2 small cans of beans of your choice (I used red kidney beans) or 1 big can
6 slices bacon
3 sausages, I use mild Italian kind
1.5 pounds ground beef
2 cans of fire roasted tomatoes, 28 ounces total
3 cloves of garlic
1 tbs cumin
2 tbs unsweetened cocoa
1 tbs chili powder
1 tbs paprika (I used the smoked kind)
1 small can of tomato paste
Optional: 1 small can of spicy Mexican tomato sauce, I used El Pato

I use a Dutch oven.

Brown bacon and set aside
Brown sausage and beef in the bacon grease, drain and set aside
Add tomatoes and let simmer, add tomato paste and let the sauce come to a boil.
Add beef/sausage and bacon
Add half of the seasonings to the mixture, add the beans
Let simmer for around 20 minutes and taste! before adding more spices.
Finish off uncovered in the oven for 30 minutes.

I found Chiplote powder and it gave it a really nice kick without making it too spicy.

Aye Spicy!

Last week my friend Kev. posted a picture of Jalapeno Poppers he brought to a party and I was slightly jealous. I wanted some and he wasn’t sharing any.
Time to make my own then.

The recipe is decidedly simple as all out but it packs a nice punch of flavor.
Added bonus, I ended up with 8 medium poppers at a grand total of 240 calories.
Excellent little snack if you keep to eating only 2 or 3.

poppers

You will need for 2 servings:

4 jalapenos
4 tbs of cream cheese ( I used Boursin)
1 package of Prosciutto or 8 slices of thin bacon (ask the butcher to slice for you)

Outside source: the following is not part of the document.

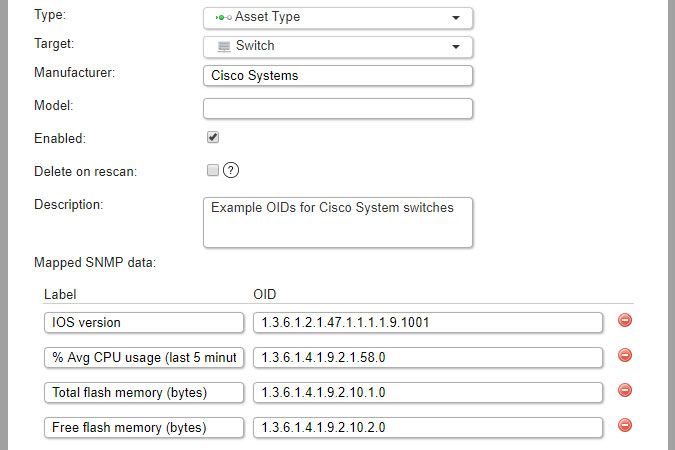
Task: Delete the Free flash memory row
Action: pyautogui.click(x=625, y=425)
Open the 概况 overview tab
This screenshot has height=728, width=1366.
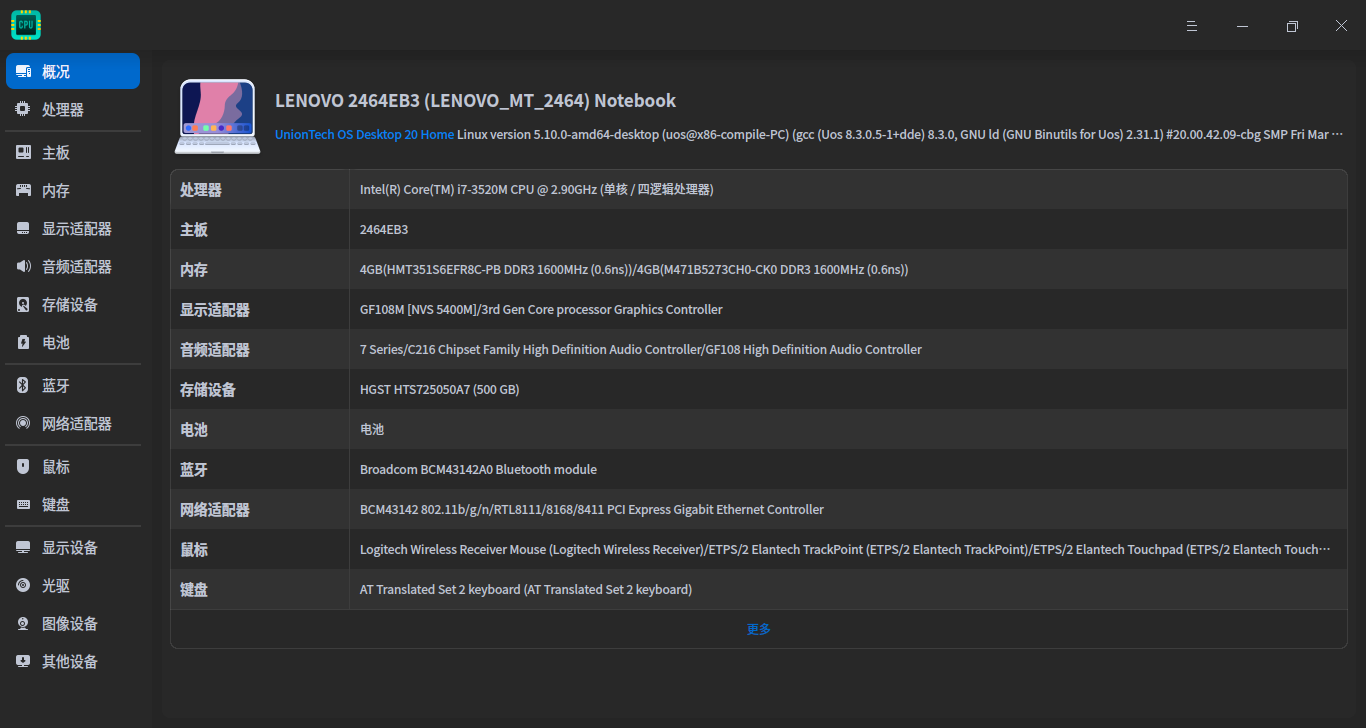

Cut jalapenos in half, scoop out seeds.
Fill evenly with cream cheese
Wrap with bacon and put on a cookie sheet.

WASH YOUR HANDS REAL WELL!(trust me)

Preheat oven to 300 degrees and allow poppers to cook a little for 10 minutes.
Set broiler on low and place poppers on the middle rack.
Broil for about 10 minutes making sure bacon doesn’t burn.
For an additional 3-5 minutes broil on high.
Let cool a little and enjoy!

You can easily double this recipe by doubling the ingredients.
I think you’ll want to because mine were gone as soon as TallOne found out I made them.

Now for something elegant.

Sole is a very dainty fish in my mind.

It cooks fast and it tastes delicious. When you buy the fish get uniform pieces that are not too small or large, this will ensure even cooking.

Sole a la Meuniere (Sole in butter sauce)

2-3 pieces of Sole per person
(if your fish place sells bigger filets use on per person)
Flour
2-3 tbs butter
Salt and pepper (to season flour)

For the sauce:
2 tbs butter
1/2 cup white wine
1tbs lemon juice
salt and pepper
1 table spoon capers (optional)

Preheat oven to 350 degrees F.
Lightly dredge Dover sole in seasoned flour.
Heat butter in a medium pan until it begins to smoke.
Saute sole until golden brown on each side (about 1 to 2 minutes per side).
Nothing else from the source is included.